Applications of Airborne Laser Scanning in Forest Fuel Assessment and Fire Prevention

Forest fire management requires accurate, spatially explicit and up-to date information on forest fuels and their vertical structure. Airborne laser scanning (ALS) provides 3-D vegetation models to map accurate fuel properties critical for modelling fire behaviour. Laser point cloud data stratified into height intervals coupled with spectral information can provide accurate fuel type maps, especially if non-parametric classifiers are used. Canopy bulk density (CBD) depends on ALS metrics related to canopy volume and biomass to yield regression models ranging between 0.77 and 0.94 in R2. ALS estimates canopy base height (CBH) after the identification of the gap in the canopy that describes the beginning of the tree crown.

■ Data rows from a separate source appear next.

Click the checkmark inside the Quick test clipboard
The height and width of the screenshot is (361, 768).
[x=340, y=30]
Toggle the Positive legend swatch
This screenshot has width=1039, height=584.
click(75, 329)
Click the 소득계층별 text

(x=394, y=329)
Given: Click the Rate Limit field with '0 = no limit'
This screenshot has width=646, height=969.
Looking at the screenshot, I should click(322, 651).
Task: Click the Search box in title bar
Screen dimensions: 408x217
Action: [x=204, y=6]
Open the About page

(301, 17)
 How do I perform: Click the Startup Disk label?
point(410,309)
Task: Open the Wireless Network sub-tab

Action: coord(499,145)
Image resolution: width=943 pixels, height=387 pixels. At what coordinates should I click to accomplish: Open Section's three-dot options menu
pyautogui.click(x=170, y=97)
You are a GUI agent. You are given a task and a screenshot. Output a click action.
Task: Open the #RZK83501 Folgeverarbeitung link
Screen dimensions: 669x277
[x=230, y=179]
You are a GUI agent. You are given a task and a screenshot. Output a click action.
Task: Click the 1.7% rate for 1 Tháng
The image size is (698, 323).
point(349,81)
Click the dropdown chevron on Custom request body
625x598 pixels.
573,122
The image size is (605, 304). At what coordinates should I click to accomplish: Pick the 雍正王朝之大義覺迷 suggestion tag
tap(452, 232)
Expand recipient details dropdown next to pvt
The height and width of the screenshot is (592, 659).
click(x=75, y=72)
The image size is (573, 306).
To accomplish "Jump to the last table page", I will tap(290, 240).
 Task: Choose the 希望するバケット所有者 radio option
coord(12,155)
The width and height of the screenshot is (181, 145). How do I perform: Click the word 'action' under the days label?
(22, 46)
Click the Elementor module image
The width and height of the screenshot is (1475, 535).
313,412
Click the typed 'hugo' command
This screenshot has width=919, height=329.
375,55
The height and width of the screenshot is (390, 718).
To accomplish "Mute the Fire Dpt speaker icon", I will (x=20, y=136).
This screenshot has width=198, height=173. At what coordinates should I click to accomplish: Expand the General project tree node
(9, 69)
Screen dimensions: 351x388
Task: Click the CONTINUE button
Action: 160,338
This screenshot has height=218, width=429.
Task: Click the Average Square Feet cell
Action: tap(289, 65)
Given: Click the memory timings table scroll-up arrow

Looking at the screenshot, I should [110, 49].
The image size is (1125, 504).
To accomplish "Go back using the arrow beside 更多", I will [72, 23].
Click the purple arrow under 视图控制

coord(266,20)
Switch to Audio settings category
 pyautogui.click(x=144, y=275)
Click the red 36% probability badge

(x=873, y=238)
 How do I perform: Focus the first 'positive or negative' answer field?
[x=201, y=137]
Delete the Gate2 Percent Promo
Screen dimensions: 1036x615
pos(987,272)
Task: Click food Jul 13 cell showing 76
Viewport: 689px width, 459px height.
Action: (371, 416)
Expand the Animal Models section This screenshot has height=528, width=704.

Due to laser point density among other factors, CBH for individual trees is usually less accurate than for plots. Penetration through the upper canopy and the low height of the surface fuels combined with a low laser pulse density constrain the estimation of surface canopy height (SCH). ALS together with optical sensors map the above mentioned fuels properties more accurately than with any of these sensors alone due to the synergy of the structural and spectral information collected by each sensor. Despite the fact that most attempts at using ALS for fire management have been focused on characterization of fuels at the pre-fire stage or during the fire, multi-temporal ALS data also have high potential at the post-fire stage to estimate burn severity and vegetation regeneration after fire.